Possibly the greatest clamour prior to the Autumn Statement was about the significant reduction in the maximum drawdown that could be taken from pension arrangements. This was due to several factors: a reduction in yields, largely the result of quantitative easing; changes to the Government Actuary’s Department (Gad) rates accounting for greater longevity; a reduction from 120 per cent of Gad rates to 100 per cent; and poor returns on pension funds from the previous few years.

This meant pensioners who had started drawdown in, or shortly after, 2006 and had been taking the maximum income, now faced reductions in their pension income levels of around 50 per cent. New pensioners also faced low levels.
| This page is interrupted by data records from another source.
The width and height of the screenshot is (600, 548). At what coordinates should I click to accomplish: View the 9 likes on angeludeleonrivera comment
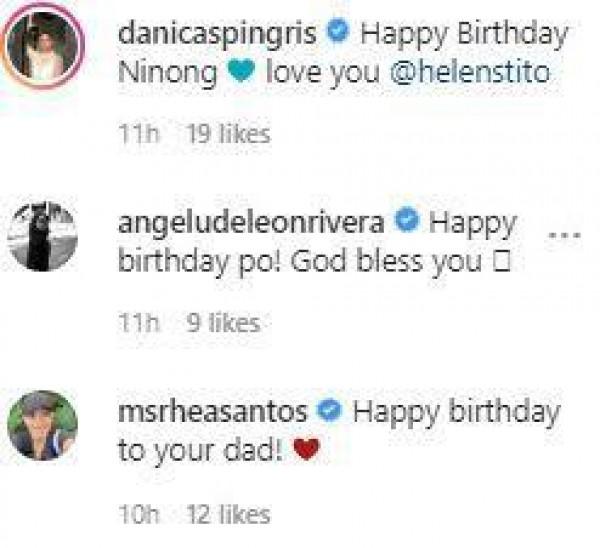[x=223, y=323]
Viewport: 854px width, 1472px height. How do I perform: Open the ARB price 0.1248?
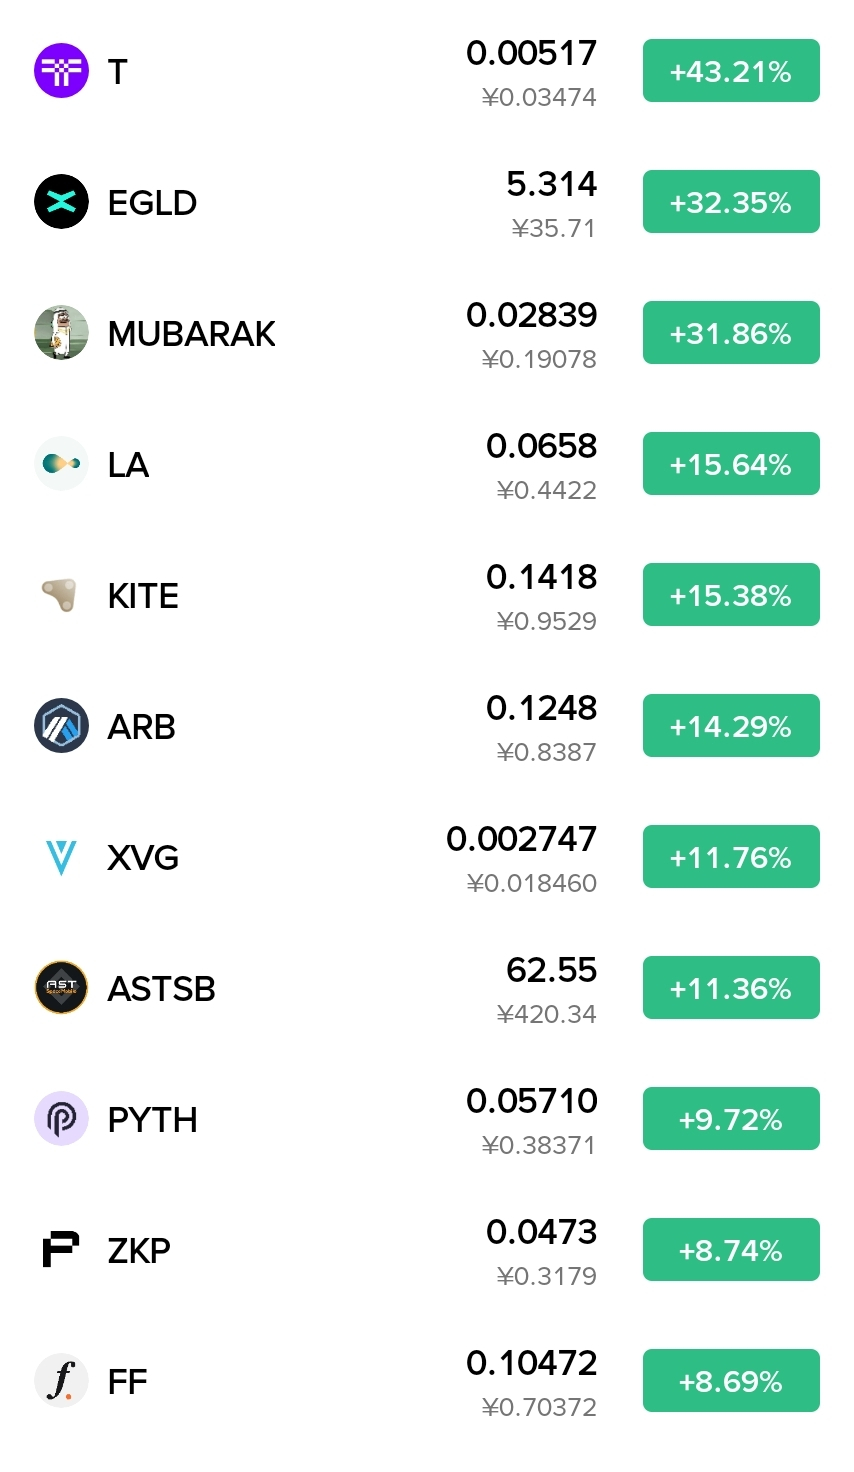pos(541,708)
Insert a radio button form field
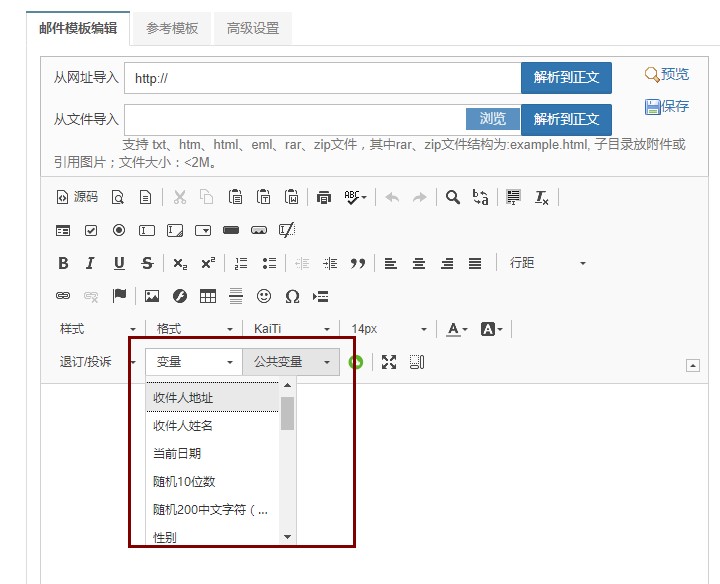Viewport: 720px width, 584px height. 119,231
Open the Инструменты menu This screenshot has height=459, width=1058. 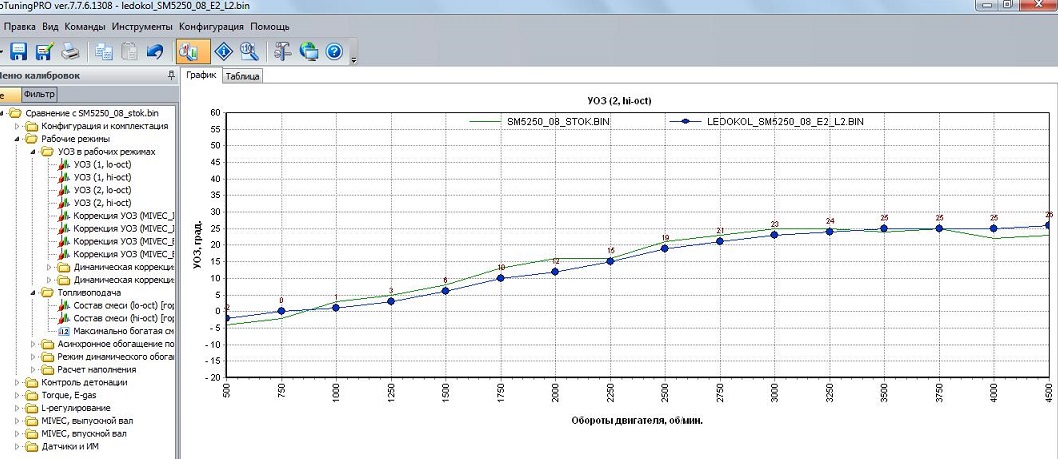[143, 24]
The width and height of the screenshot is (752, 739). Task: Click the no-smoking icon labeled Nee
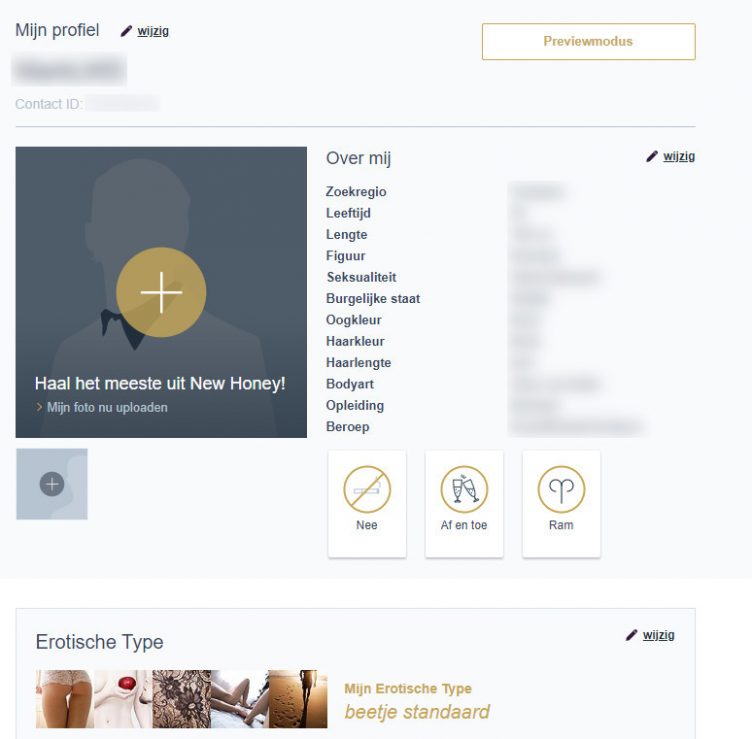[367, 490]
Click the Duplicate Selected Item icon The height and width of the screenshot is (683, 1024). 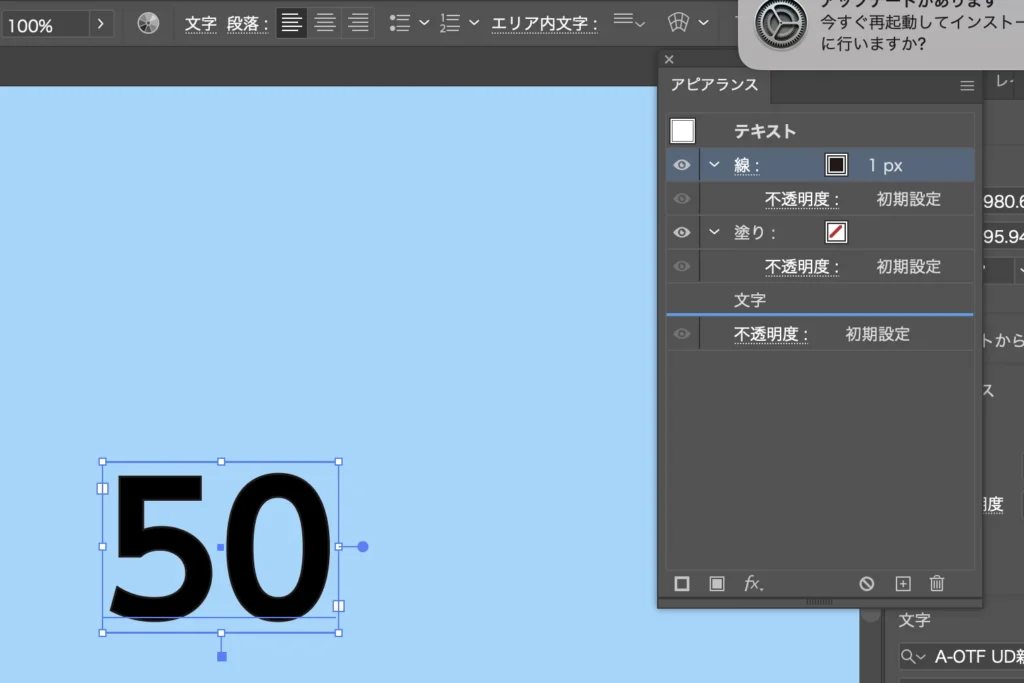[x=903, y=584]
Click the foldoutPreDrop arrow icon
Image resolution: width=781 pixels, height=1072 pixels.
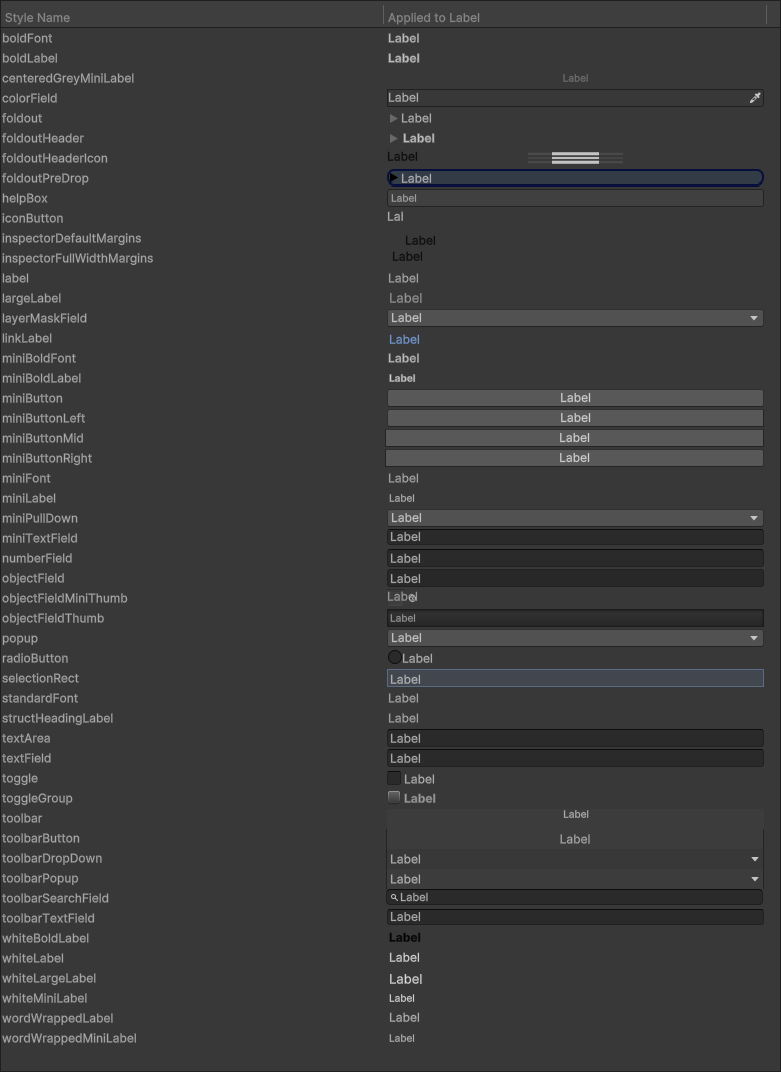[394, 178]
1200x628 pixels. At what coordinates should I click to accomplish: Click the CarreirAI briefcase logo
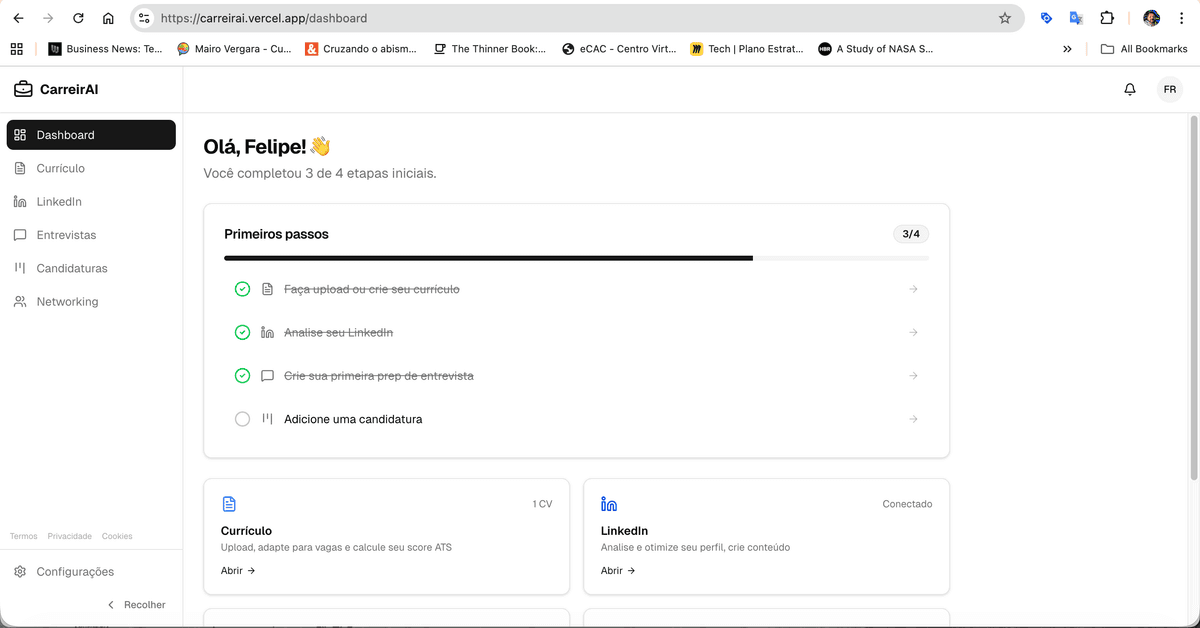[x=22, y=89]
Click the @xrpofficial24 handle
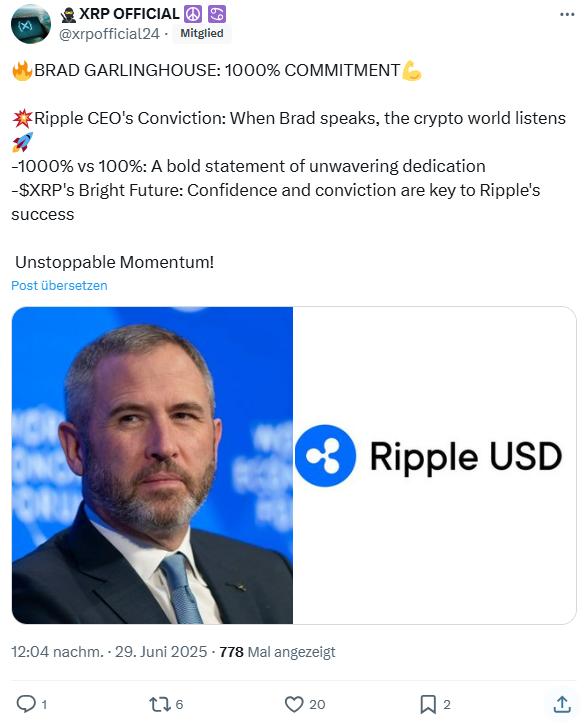This screenshot has height=725, width=584. coord(109,34)
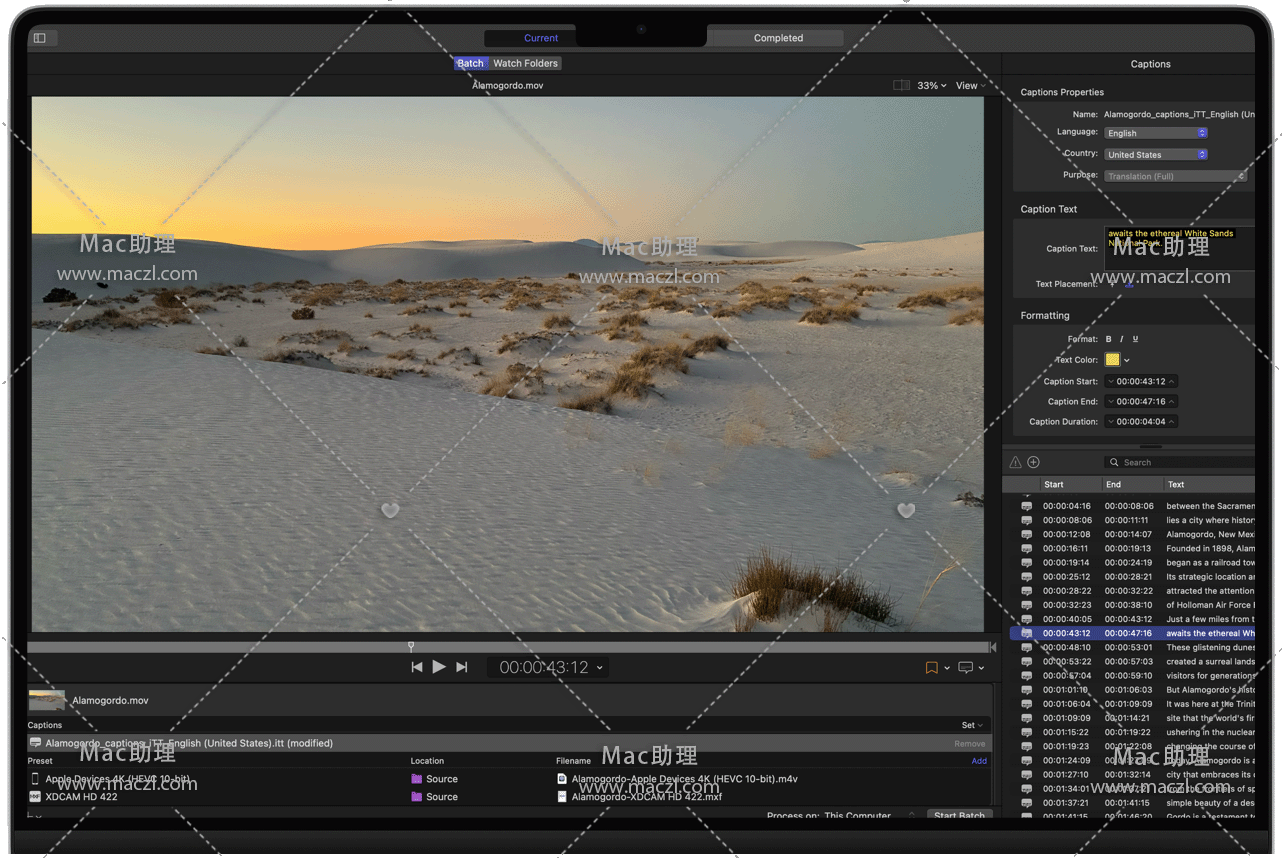The image size is (1282, 858).
Task: Open the Language dropdown set to English
Action: click(1156, 133)
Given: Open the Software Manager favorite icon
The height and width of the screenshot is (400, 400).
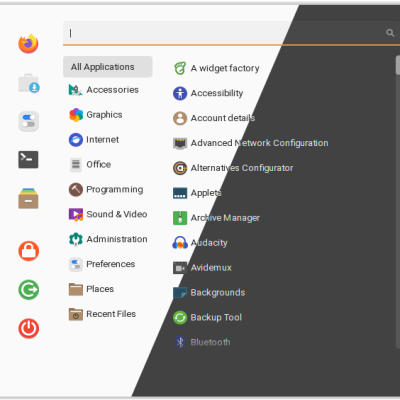Looking at the screenshot, I should point(29,83).
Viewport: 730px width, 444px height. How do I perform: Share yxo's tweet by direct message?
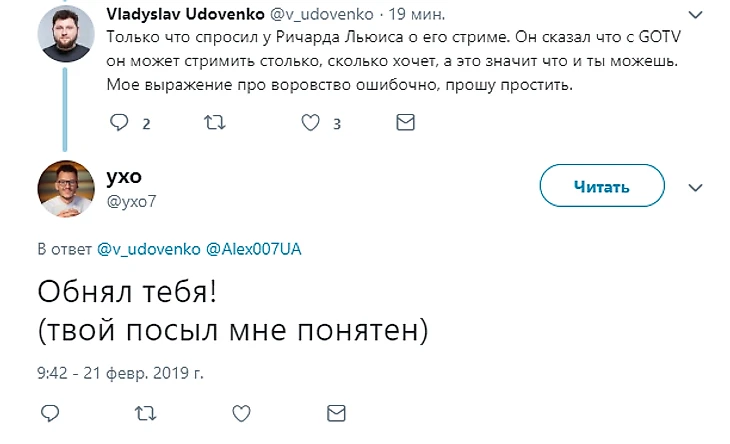[336, 413]
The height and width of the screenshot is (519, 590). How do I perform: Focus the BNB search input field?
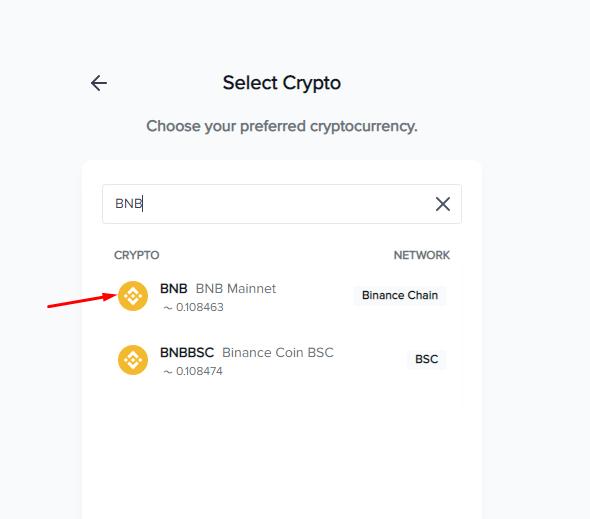[282, 204]
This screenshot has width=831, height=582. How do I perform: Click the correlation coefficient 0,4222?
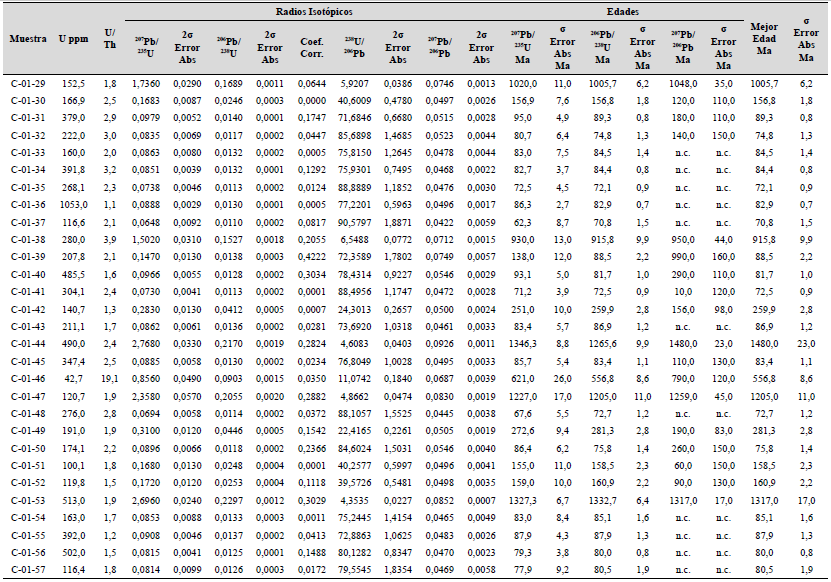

Graph 1 illustrates the impact for a 60-year-old commencing drawdown in April 2006 through to April 2012 for a £100,000 fund, showing the maximum dropped from approximately £7,500 pa to £5,000 pa. While the recent proposal to reinstate the 120 per cent rate will go some way towards improving the drawdown situation, it will not reverse the significant reduction that has occurred in the past six years.

Longevity continues to improve and, as the Gad rates are supposed to reflect annuity rates, there is likely to be a further reduction due to gender equality when insurance companies finally determine how to show this in their annuity rates. Strangely, while politicians express concern that they do not wish individuals’ pension funds to reduce too rapidly so they become dependent on the state – although, in reality, the drawdown formula virtually precludes any such situation happening – it would arguably be in the chancellor’s best interests to keep pension income high in the short term to ensure a higher income tax take, which must surely be beneficial for the exchequer. Artificially reducing retirees’ income is not good, either for the individual or the Treasury.

Where next?

Regrettably, politicians will always view pensions as an area where the tax received by the Treasury can be increased without necessarily hitting an individual’s pocket today. For more than 20 years, stories have been circulating about the abolition of a tax-free lump sum, and the Labour party has recently been quoted as saying higher-rate tax relief for individuals should be abolished.

While the backlash from a withdrawal of the lump sum would be politically crippling, the limiting of contribution relief to basic-rate tax would probably create less of a stir. It is interesting to note, however, that company contributions would still be subject to corporation tax relief even though personal contribution tax relief might be limited. This would give a clear advantage to saving through a SSAS rather than a Sipp, where the majority of contributions are personal.

But there is no certainty in constant change. With Budget day rapidly approaching, it is all savers and providers can do to hope for that long-sought period of stability.